A $3.2 million, five-year R01 renewal grant from the National Institutes of Health will further advance the work being done by researchers from Duke Neurosurgery and Cleveland Clinic in the clinical application of magnetic resonance fingerprinting (MRF) in epilepsy.
The goal is to use MRF to improve presurgical imaging—and ultimately surgical planning and outcome predictions—for drug-resistant focal epilepsy, compared to standard MRI.
“This renewal marks an exciting milestone and reflects the progress we've made in advancing MR imaging technology," said Dan Ma, PhD, associate professor of neurosurgery. “This grant will support our work over the next five years, and I'm especially excited to expand and integrate this research at Duke.”
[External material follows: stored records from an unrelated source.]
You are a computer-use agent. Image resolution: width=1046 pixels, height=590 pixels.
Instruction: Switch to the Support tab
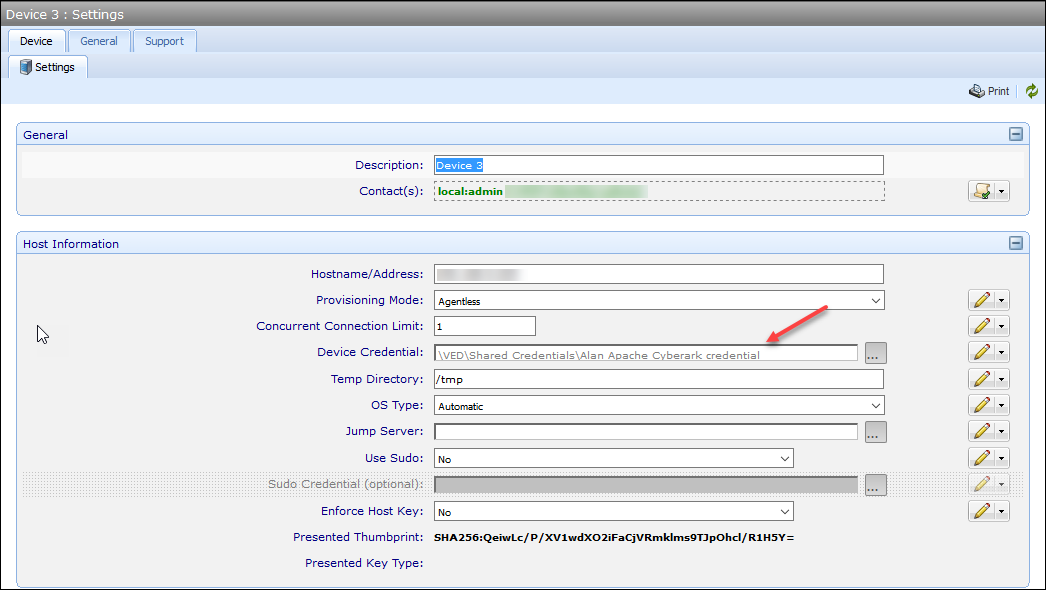[164, 41]
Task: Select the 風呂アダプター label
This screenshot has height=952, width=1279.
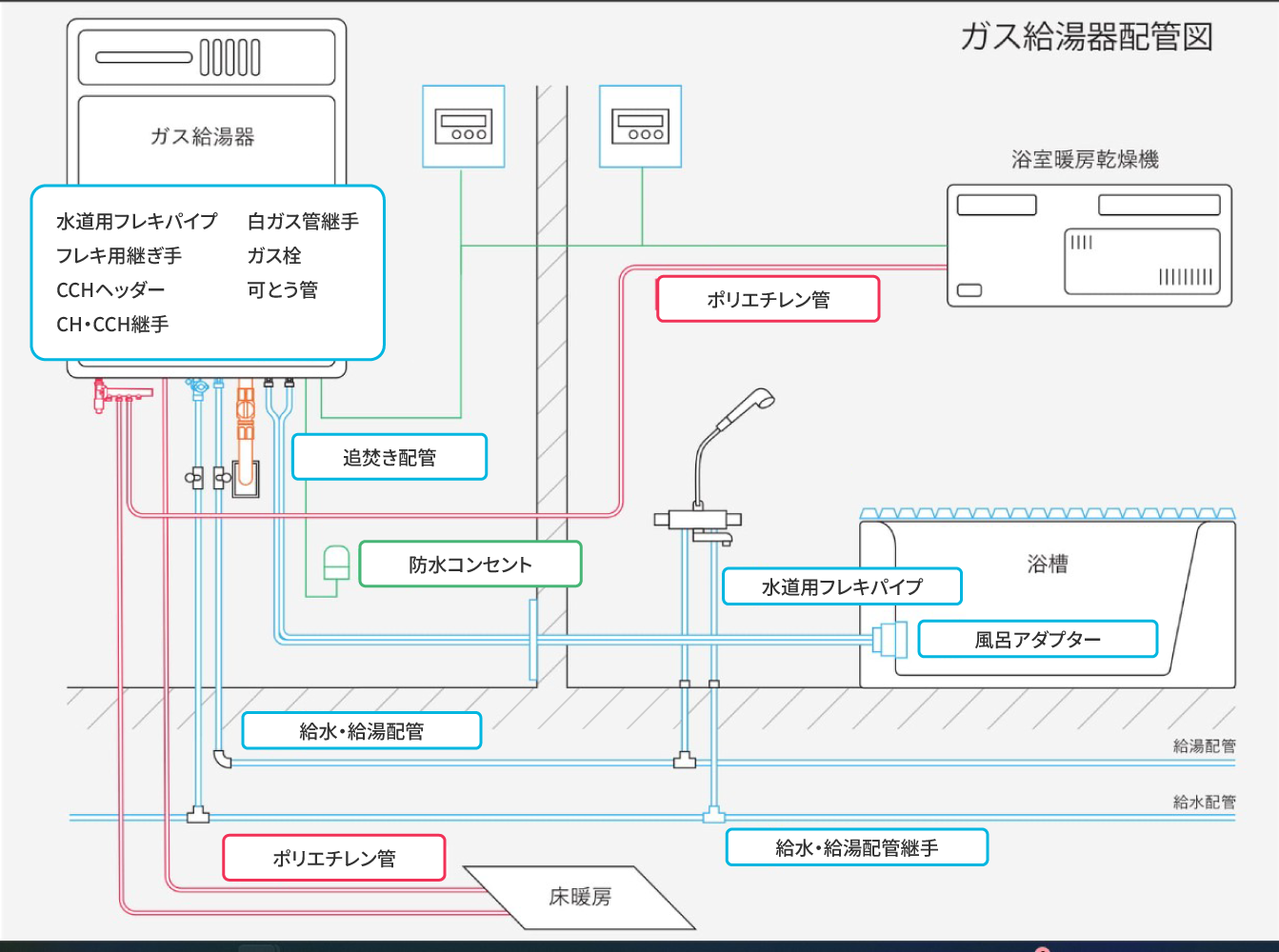Action: coord(1037,640)
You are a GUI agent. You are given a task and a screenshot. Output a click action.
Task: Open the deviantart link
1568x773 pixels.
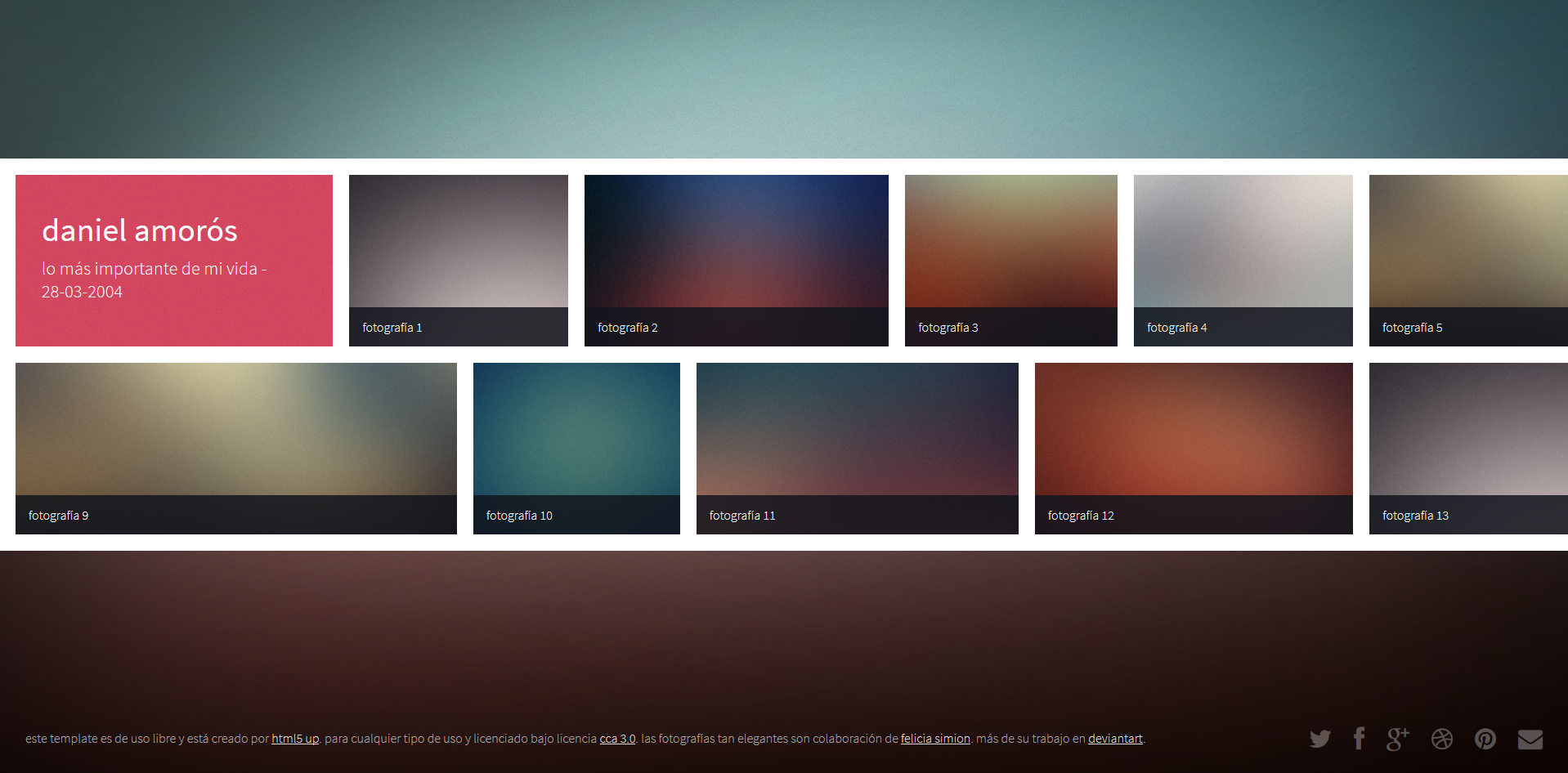[1115, 739]
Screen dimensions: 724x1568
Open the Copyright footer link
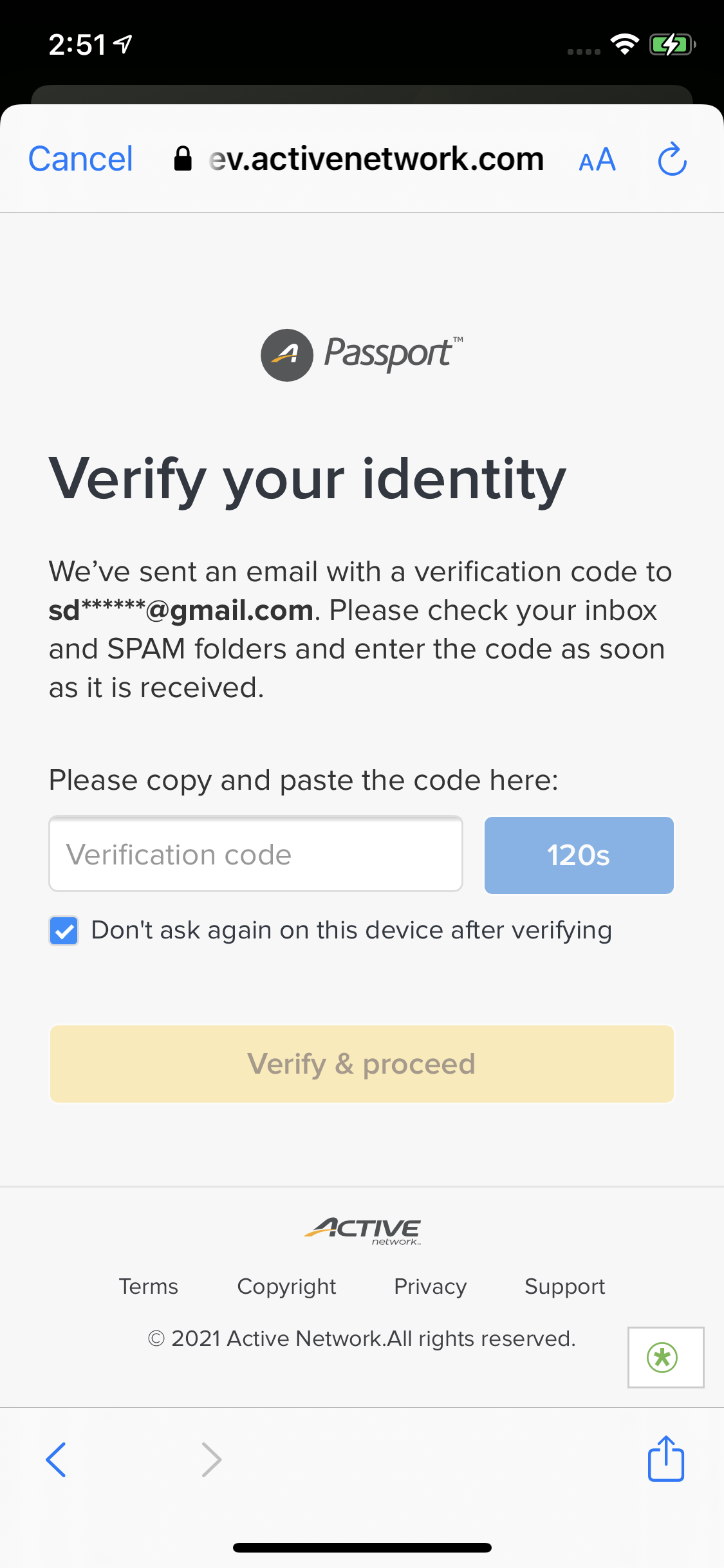(286, 1286)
So far, the work has advanced MR imaging from development to clinical use, shifting its role from detecting lesions to more precisely identifying seizure onset areas to guide treatment decisions.
MRF delivers a whole-brain quantitative MR scan that is being used in a wide range of neuroimaging studies including epilepsy, brain tumors, Alzheimer’s disease, multiple sclerosis, infants with prenatal opioid exposure, and elderly patients with normal pressure hydrocephalus.
Ma’s lab developed the foundational MRF technology and later optimized it with Microsoft’s Quantum Team.
“With this renewal, we continue our efforts to improve outcomes for epilepsy patients,” Ma said.
The grant will allow for shifting toward using the MRF technology for precision guidance with the goal of using fewer exams and less invasive procedures and improving seizure-free outcomes.
Ma joined the Duke Neurosurgery faculty in January 2025. She is the project’s principal investigator at Duke.